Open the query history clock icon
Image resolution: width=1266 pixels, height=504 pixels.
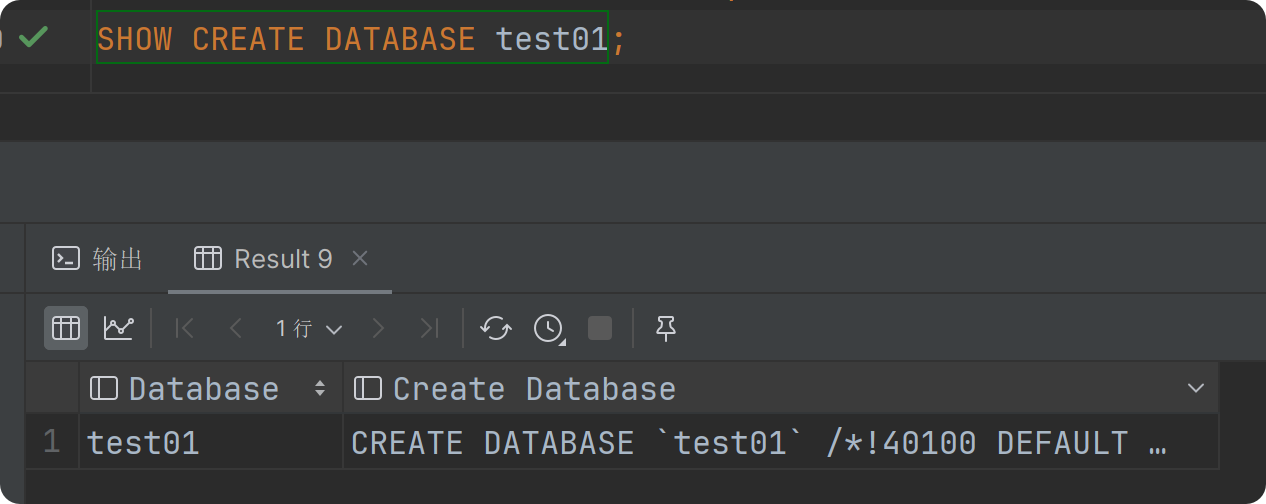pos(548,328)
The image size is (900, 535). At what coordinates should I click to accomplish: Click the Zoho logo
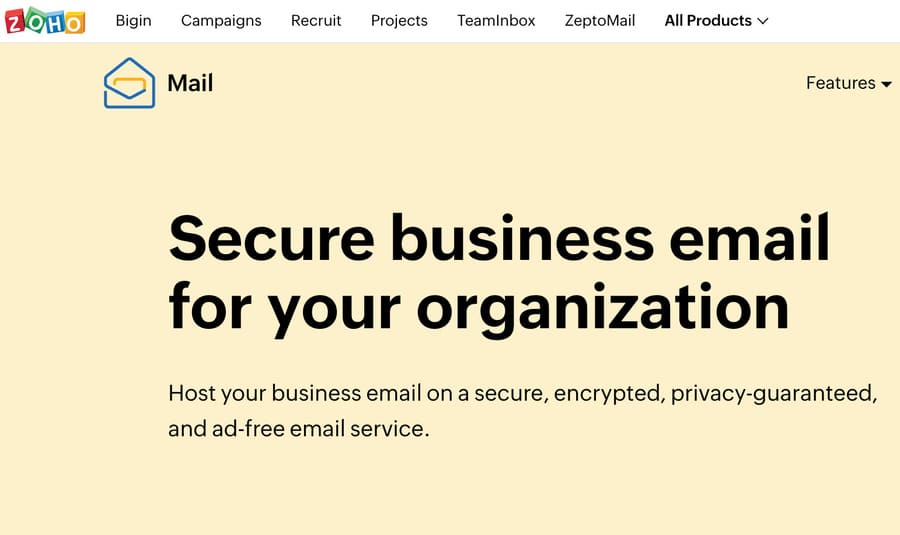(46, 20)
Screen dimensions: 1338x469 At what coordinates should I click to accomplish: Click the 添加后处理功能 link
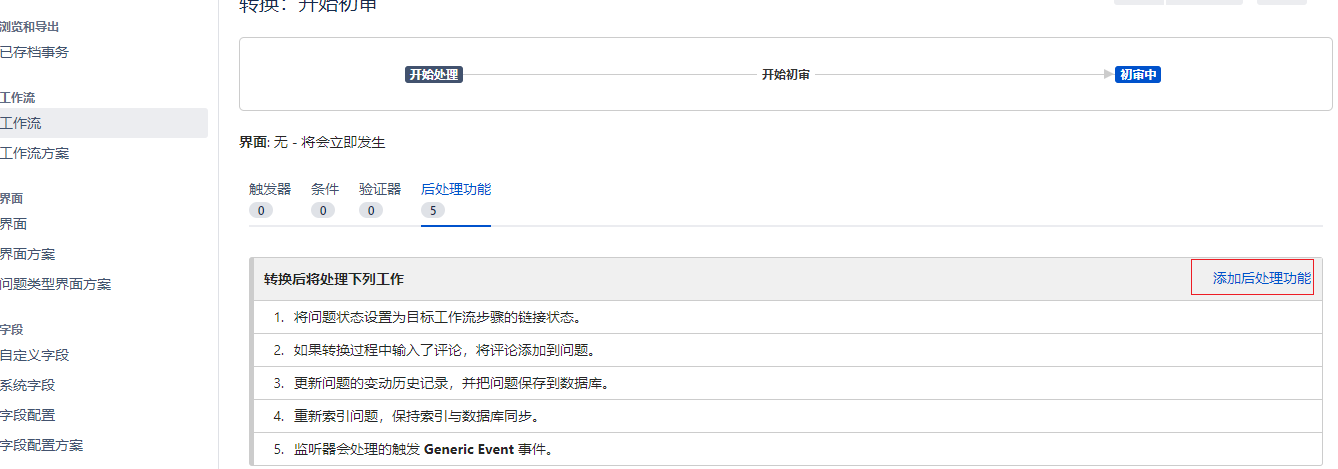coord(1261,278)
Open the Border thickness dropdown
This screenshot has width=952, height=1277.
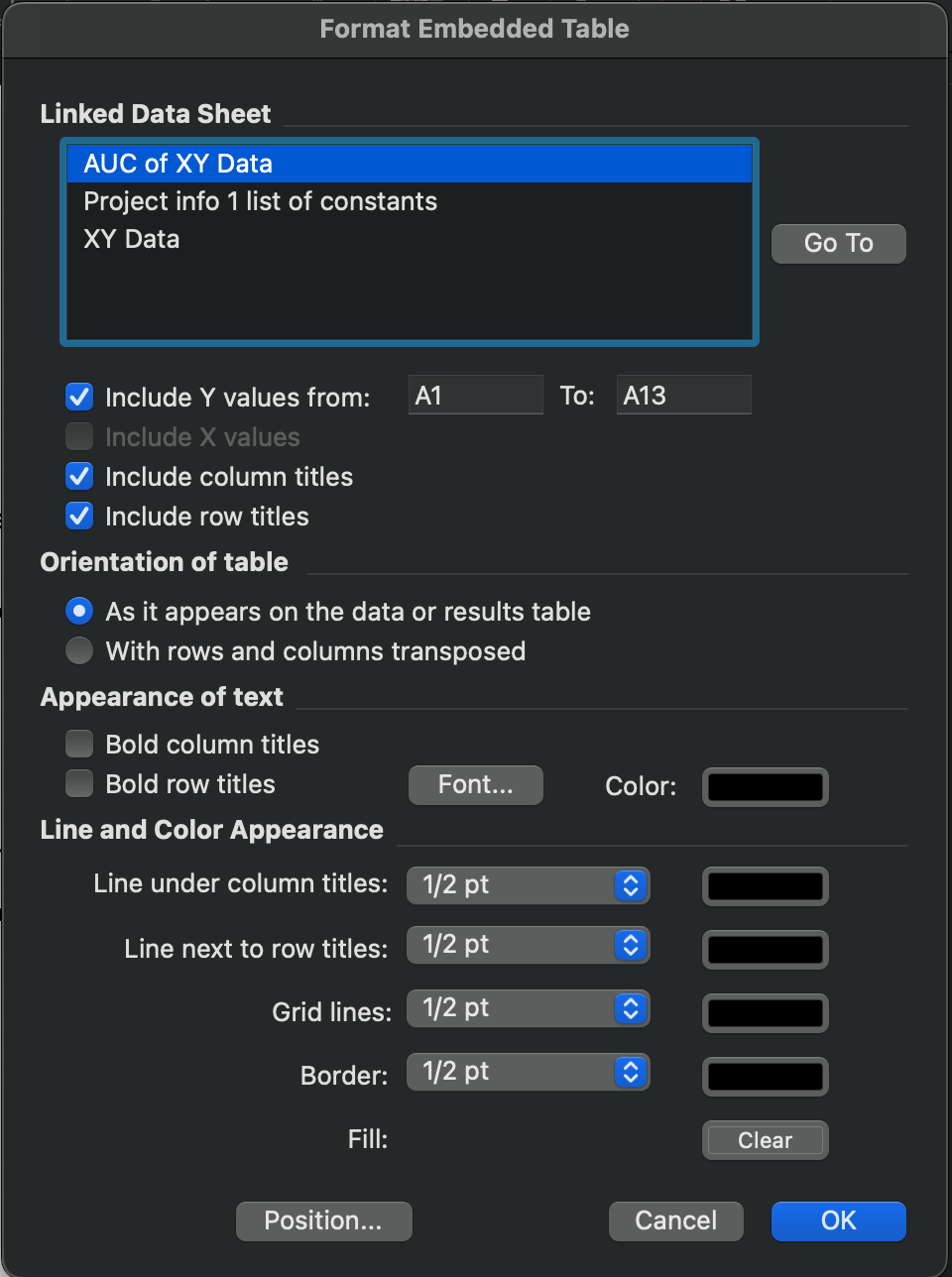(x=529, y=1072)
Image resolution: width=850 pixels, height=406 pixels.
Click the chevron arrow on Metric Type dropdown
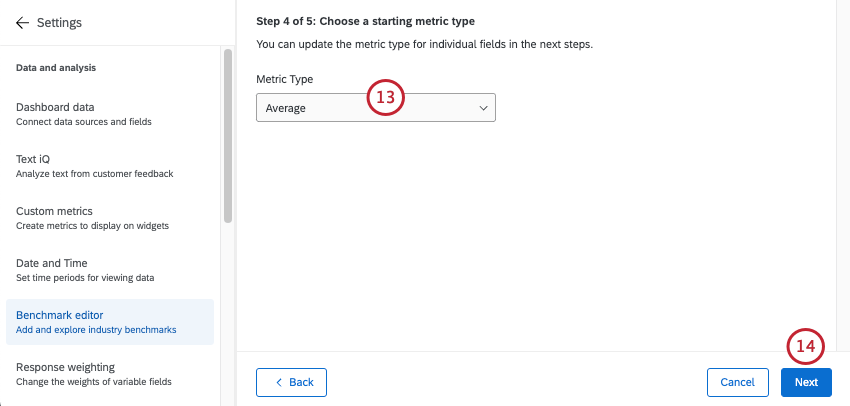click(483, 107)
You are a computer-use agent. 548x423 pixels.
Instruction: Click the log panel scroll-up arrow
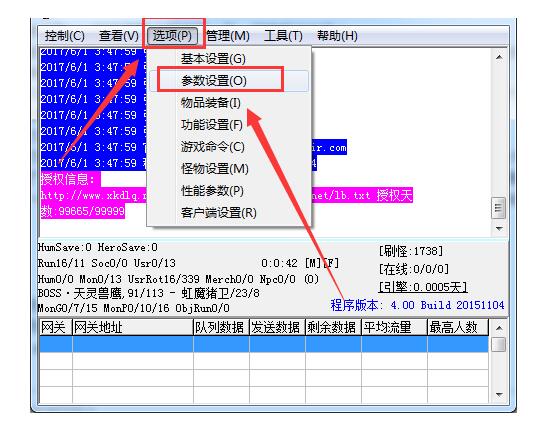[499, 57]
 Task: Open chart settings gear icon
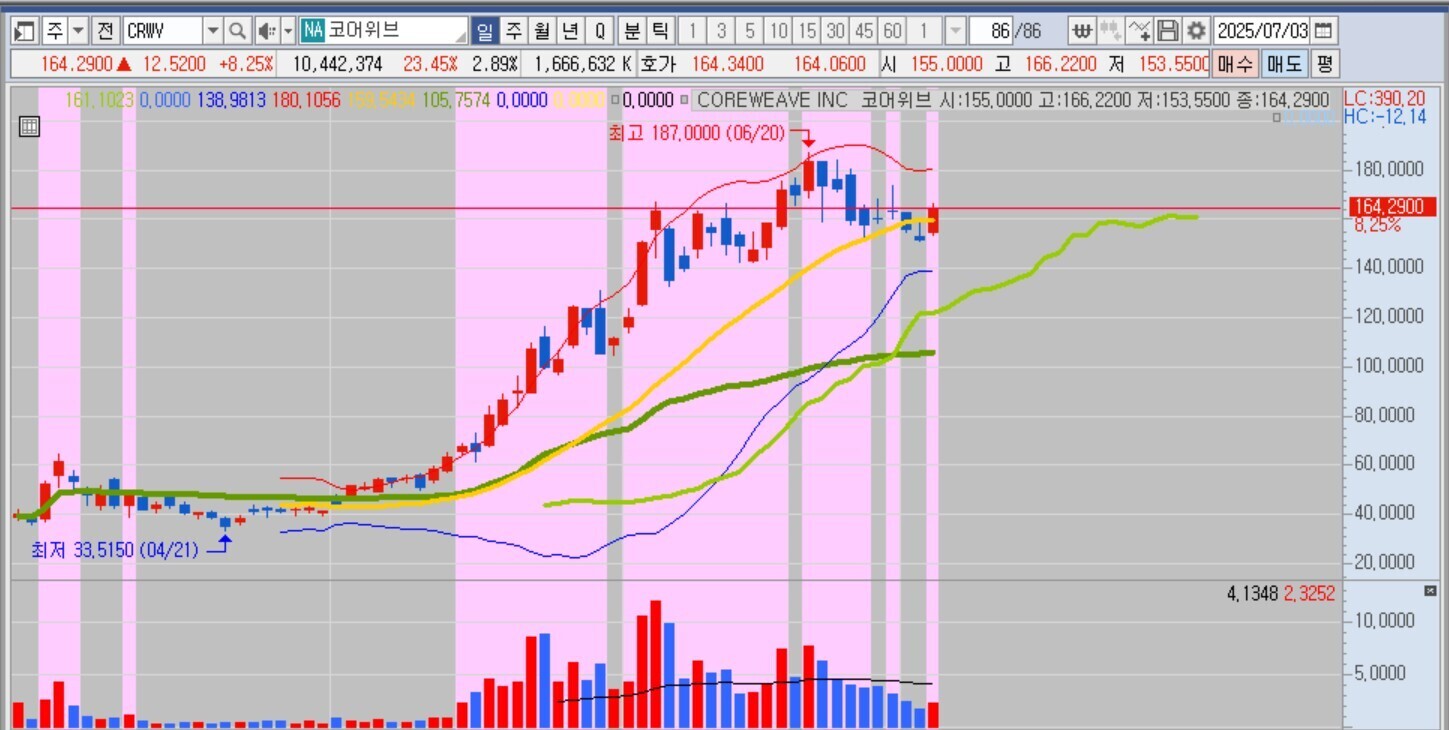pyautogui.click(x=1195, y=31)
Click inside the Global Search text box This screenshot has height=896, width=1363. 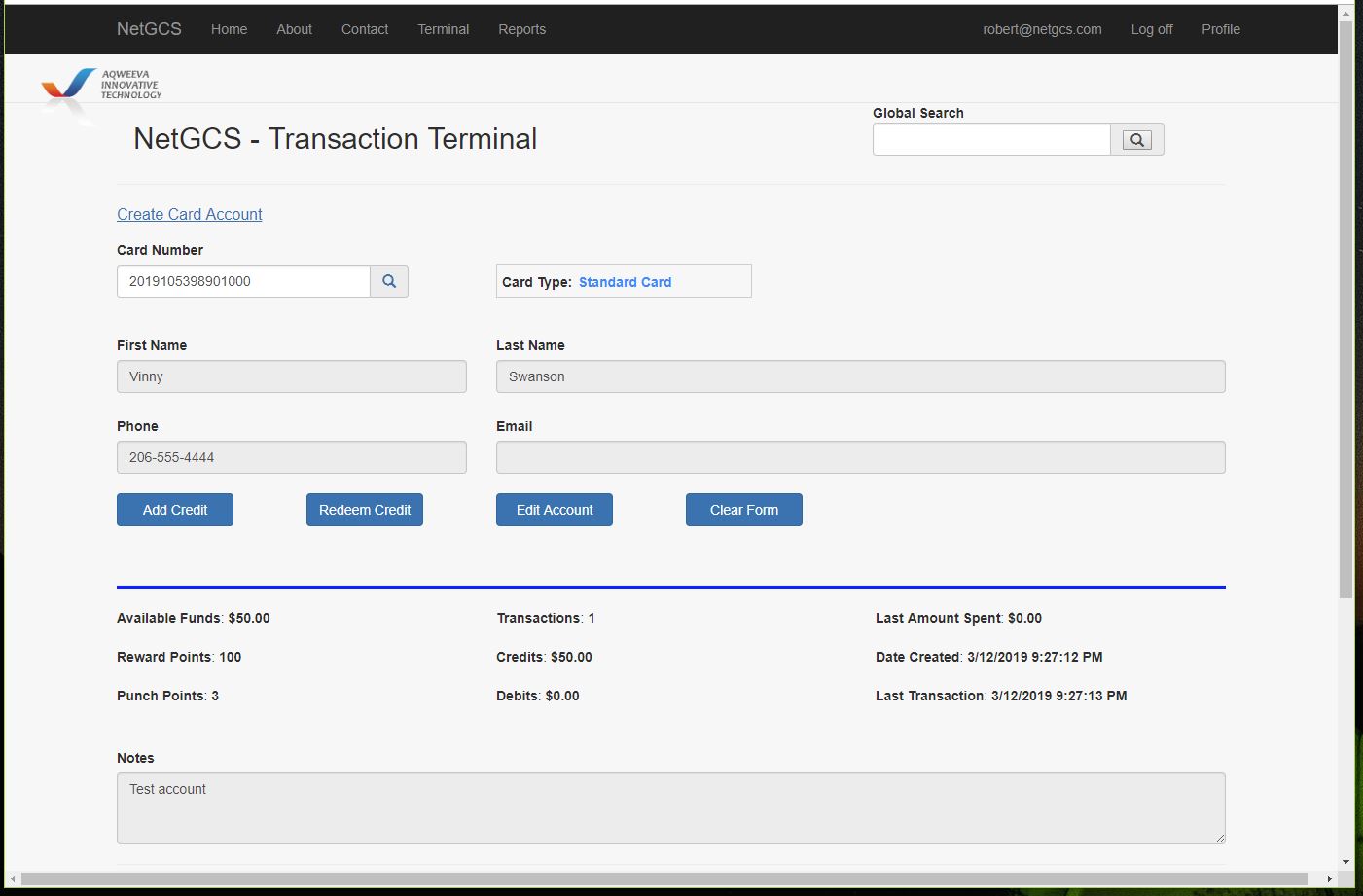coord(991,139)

· · · · ·

**Requirement**
Leave out the pictures. Return exactly the lines from the first line of the records to the line bearing "Open the Border thickness dropdown", inclusive.

**Response to the task**
Open the query history clock icon
Image resolution: width=1266 pixels, height=504 pixels.
pos(548,328)
The image size is (900, 535). At what coordinates should I click to accomplish: Click the Zoho logo
(46, 20)
Screen dimensions: 1338x469 At what coordinates should I click to accomplish: Click the 添加后处理功能 link
coord(1261,278)
Open the Border thickness dropdown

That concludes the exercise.